Last week we wondered if September 19 was what George Soros would have called an “Inflection Point”…a point at which “the trend” changes. The “trend” we were considering was the ebb and flow of market psychology as it ranges from aggressively embracing risk to desperately seeking safety. If capital really is starting to get defensive…and we think it is…then how does that play out in the markets?

Does capital, to some degree, see “trouble ahead” because fiscal and monetary policies since the credit crisis have been unable to “kick start” economic growth…but have instead created a mountain of debt?…and if there is no economic growth then how does that debt get repaid? Or, more to the point, who gets stuck with it? Does capital anticipate that governments will ramp up the “Pay Your Fair Share” campaign and raise taxes?

Perhaps the Really Big Inflection Point comes when the trend towards the lowest interest rates of our lifetime reverses…and not because Central Banks start to raise rates…but because people lose faith in the credit worthiness of the borrowers.
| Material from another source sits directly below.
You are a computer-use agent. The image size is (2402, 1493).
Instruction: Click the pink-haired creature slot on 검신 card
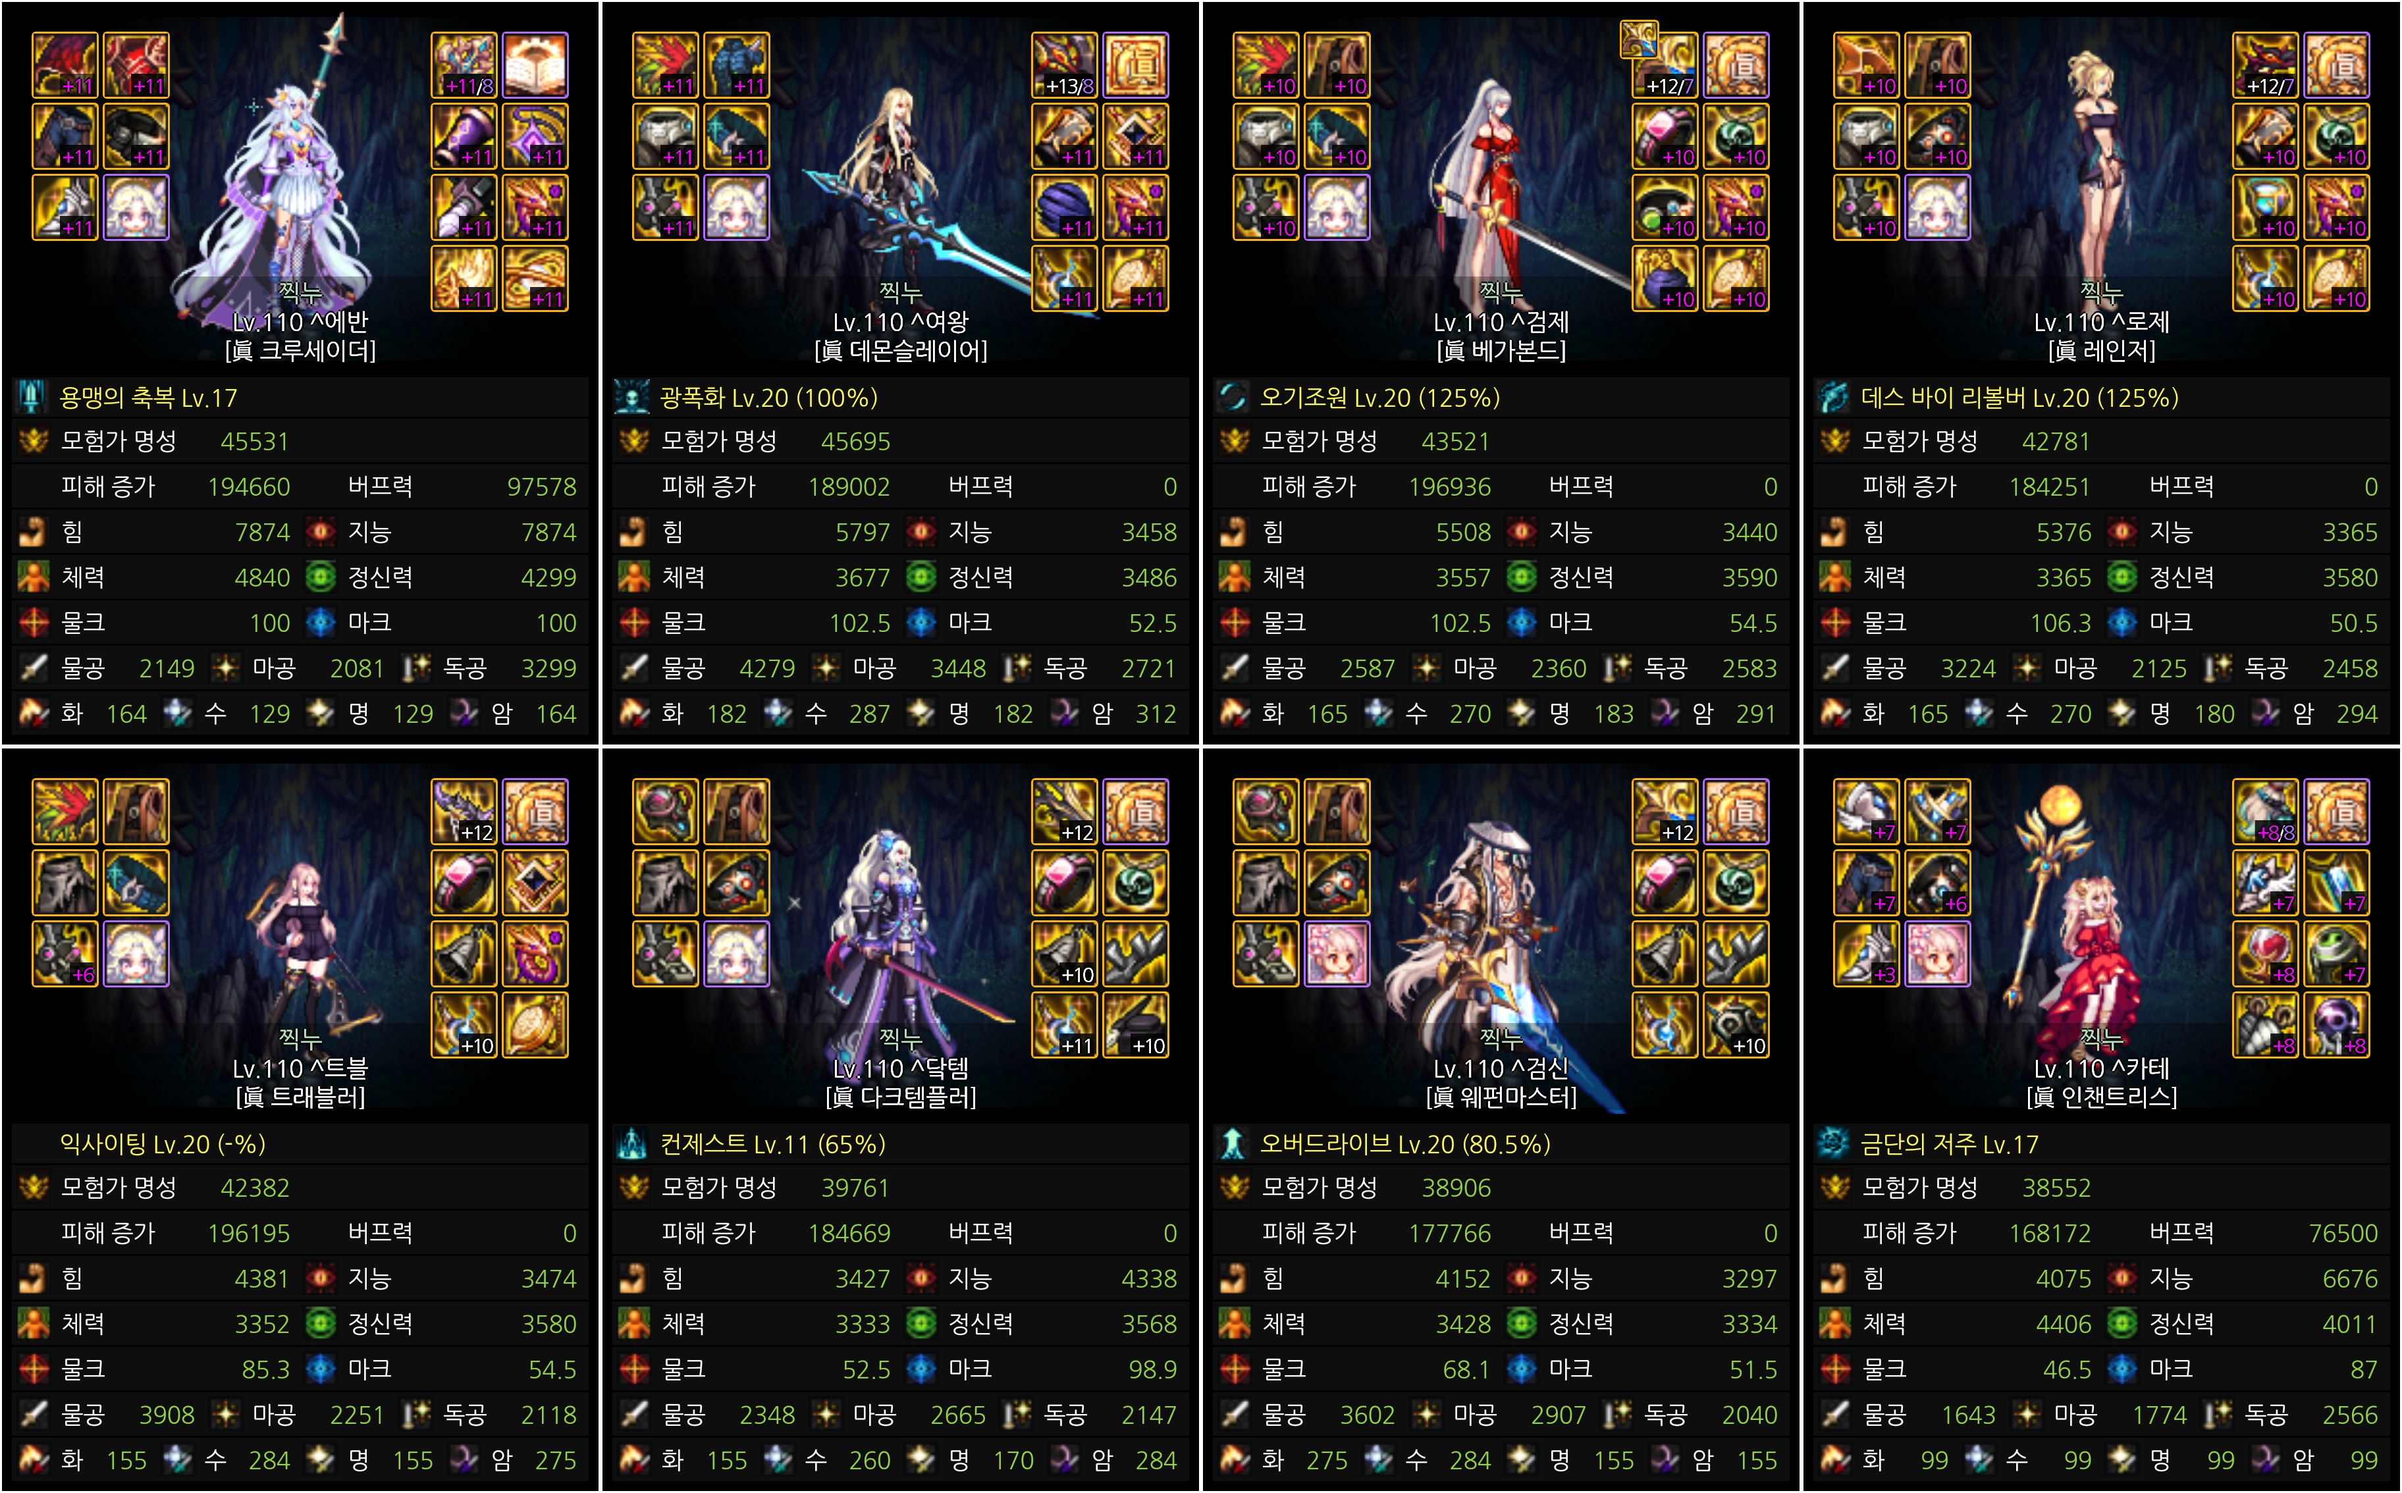pos(1337,954)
We can imagine the initial sequence such a “loss of faith” would take…and we think that may have begun…credit spreads would widen and yield curves would steepen…but what happens after that? Do interest rates…across the credit quality spectrum…start to rise? Who defaults first?

We’ve written that the stock market drama may be the lead story on the nightly news…but the looming shakeout in the credit markets is WAY more important. Our KEY belief for our personal net worth is…stay liquid and DON’T reach for yield.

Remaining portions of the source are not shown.